Bei dem Treffen ging es laut Bloomberg darum, japanische Investoren für den US-Markt zu gewinnen. Die US-Regierung warb bei den Anwesenden intensiv um neues Kapital. Das Treffen ist Teil eines größeren Wirtschaftsabkommens, das bereits Anfang 2025 verhandelt wurde. Es umfasst ein Gesamtvolumen von 550 Milliarden Dollar und schließt auch Zollkonzessionen für japanische Waren ein. Dabei wurde ein mögliches neues Investitionspotenzial von bis zu 490 Milliarden Dollar vom US-Handelsminister in Aussicht gestellt.

Apples stilles Interesse

Für Apple ist Japan ein strategisch unverzichtbarer Partner, weshalb Cooks Anwesenheit bei diesem Termin nicht überrascht. Auch wenn der CEO sich bei rein politischen Treffen sonst eher zurückhält, ist die Bedeutung Japans für Apples gesamte Hardware immens. Das Land bildet einen zentralen Pfeiler in der komplexen Lieferkette des Unternehmens und liefert Bauteile, die für iPhone, iPad und Mac essenziell sind.

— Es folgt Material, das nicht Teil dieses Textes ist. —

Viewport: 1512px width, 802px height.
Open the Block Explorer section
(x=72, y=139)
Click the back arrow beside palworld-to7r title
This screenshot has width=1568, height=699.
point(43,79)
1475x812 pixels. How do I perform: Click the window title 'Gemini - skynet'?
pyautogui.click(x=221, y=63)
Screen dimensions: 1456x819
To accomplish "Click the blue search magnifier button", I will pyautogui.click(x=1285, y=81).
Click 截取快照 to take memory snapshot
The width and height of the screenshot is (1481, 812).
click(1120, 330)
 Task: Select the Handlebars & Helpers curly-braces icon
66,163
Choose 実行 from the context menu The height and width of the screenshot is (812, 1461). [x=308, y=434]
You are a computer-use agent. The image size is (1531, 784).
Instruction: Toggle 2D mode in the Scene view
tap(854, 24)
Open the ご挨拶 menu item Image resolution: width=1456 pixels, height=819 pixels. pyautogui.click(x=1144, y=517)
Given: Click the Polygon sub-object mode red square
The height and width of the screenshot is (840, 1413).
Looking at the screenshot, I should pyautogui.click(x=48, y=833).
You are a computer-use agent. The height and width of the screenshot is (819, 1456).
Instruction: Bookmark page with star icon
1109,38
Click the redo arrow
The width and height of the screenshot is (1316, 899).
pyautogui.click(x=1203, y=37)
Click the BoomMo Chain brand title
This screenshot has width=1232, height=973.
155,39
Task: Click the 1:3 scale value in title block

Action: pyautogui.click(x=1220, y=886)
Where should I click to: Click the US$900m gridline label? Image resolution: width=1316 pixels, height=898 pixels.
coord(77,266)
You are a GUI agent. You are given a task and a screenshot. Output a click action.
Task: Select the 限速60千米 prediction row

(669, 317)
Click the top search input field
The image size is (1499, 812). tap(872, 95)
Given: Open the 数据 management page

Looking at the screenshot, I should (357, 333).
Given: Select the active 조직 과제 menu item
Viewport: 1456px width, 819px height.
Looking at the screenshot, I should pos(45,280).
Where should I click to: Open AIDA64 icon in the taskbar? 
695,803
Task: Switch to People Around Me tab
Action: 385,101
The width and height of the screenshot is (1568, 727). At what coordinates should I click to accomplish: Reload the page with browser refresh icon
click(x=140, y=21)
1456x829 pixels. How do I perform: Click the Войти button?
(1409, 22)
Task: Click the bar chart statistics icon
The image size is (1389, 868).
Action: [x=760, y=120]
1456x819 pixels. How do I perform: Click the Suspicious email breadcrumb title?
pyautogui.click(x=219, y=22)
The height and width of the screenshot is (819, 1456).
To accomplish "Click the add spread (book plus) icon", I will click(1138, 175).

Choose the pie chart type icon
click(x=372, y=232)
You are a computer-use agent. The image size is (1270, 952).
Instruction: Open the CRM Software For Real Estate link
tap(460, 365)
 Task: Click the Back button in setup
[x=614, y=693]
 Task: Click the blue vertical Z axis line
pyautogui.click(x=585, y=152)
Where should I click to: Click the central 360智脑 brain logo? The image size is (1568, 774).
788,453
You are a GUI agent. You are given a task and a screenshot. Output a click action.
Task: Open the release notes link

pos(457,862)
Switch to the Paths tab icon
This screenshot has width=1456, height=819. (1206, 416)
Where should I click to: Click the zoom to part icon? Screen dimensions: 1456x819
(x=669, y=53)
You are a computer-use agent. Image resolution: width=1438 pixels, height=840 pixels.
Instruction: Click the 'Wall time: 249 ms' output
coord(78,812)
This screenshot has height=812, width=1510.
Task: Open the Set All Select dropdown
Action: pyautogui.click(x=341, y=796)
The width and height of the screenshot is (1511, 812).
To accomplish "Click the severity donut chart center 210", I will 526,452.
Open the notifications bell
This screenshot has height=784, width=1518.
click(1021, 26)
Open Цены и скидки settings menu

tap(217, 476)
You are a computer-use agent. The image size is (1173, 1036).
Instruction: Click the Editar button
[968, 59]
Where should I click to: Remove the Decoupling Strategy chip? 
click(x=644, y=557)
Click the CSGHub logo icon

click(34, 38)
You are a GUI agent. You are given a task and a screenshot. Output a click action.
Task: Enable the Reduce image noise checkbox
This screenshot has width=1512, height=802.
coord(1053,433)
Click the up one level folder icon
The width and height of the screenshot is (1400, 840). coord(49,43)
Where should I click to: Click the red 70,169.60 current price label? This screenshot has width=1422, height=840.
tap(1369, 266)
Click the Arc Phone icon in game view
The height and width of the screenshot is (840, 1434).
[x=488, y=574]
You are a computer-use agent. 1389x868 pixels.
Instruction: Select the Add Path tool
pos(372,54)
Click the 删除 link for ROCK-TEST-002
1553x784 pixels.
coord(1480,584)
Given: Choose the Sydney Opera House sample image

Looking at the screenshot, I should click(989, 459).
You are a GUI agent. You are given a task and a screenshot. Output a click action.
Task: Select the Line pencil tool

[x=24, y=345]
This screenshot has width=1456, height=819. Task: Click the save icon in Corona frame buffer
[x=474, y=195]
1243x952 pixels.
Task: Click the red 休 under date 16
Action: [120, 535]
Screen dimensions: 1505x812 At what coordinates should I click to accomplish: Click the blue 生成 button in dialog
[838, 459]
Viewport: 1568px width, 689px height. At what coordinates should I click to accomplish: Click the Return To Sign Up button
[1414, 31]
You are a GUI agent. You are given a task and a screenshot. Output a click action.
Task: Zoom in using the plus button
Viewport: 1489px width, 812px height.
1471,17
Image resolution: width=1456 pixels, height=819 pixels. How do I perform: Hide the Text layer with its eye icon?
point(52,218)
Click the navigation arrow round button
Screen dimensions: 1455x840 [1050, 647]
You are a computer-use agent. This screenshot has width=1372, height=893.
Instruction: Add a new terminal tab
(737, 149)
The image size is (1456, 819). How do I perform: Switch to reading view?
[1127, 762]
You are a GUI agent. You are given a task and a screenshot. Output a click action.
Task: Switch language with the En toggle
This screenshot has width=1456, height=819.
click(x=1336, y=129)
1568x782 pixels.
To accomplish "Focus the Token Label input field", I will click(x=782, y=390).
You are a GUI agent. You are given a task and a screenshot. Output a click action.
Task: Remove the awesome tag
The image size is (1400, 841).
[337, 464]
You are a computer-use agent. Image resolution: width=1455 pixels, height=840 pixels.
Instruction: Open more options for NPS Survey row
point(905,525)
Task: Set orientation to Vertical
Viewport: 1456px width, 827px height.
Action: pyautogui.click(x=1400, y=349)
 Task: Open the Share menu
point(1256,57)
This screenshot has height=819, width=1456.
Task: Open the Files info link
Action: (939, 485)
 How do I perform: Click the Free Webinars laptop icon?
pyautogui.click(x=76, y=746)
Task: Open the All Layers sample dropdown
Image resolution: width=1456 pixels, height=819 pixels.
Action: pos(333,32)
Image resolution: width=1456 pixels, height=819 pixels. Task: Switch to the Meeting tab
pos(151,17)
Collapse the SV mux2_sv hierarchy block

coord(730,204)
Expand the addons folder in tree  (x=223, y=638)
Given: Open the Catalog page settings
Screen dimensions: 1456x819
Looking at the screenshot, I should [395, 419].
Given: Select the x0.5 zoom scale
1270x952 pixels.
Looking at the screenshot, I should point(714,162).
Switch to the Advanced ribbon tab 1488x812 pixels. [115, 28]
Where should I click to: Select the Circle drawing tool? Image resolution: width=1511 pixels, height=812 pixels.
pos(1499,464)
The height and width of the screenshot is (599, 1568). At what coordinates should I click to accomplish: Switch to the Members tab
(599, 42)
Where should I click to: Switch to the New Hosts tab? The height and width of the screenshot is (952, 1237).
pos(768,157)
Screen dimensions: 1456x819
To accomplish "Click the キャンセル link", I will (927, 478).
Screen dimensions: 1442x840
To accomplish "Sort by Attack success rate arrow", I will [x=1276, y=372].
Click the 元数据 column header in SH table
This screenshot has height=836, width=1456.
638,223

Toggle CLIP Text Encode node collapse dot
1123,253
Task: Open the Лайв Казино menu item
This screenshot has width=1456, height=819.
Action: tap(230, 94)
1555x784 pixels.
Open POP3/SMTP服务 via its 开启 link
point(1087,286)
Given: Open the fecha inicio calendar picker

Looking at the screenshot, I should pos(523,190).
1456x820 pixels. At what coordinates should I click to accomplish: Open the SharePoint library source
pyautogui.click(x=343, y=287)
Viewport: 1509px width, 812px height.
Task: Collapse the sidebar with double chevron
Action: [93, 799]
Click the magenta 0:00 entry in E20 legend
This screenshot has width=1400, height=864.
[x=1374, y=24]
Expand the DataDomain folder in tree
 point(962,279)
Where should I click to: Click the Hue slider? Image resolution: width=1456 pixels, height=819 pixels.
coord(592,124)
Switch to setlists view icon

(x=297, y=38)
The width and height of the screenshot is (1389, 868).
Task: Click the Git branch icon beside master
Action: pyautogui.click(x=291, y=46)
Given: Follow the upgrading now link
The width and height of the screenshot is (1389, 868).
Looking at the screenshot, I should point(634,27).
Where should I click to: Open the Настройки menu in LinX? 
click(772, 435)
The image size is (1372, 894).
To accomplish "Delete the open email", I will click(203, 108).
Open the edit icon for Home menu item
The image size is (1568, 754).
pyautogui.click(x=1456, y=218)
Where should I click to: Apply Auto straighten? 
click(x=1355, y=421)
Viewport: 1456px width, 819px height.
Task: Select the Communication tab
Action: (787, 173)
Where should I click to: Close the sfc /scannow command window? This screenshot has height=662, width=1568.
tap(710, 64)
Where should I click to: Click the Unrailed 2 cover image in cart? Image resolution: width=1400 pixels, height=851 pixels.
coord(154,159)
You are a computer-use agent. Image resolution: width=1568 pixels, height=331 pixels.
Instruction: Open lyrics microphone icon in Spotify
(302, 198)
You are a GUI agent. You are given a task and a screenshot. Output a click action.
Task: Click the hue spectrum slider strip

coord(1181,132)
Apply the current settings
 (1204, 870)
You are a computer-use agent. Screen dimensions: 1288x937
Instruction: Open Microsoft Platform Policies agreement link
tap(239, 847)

Praktisch jedes Apple-Produkt ist auf japanische Ingenieurskunst angewiesen. Sony entwickelt und liefert die hochkomplexen Kamerasensoren, die als Branchenstandard gelten. Wichtige Displaytechnologien und Panels stammen von Sharp und Japan Display, während Murata als Schlüssellieferant für Batterien und andere elektronische Bauteile fungiert.

Tim Cook selbst hielt sich während des offiziellen Teils auffallend zurück. Es gab weder eine Rede von ihm, noch wurden Apple-spezifische Ankündigungen gemacht.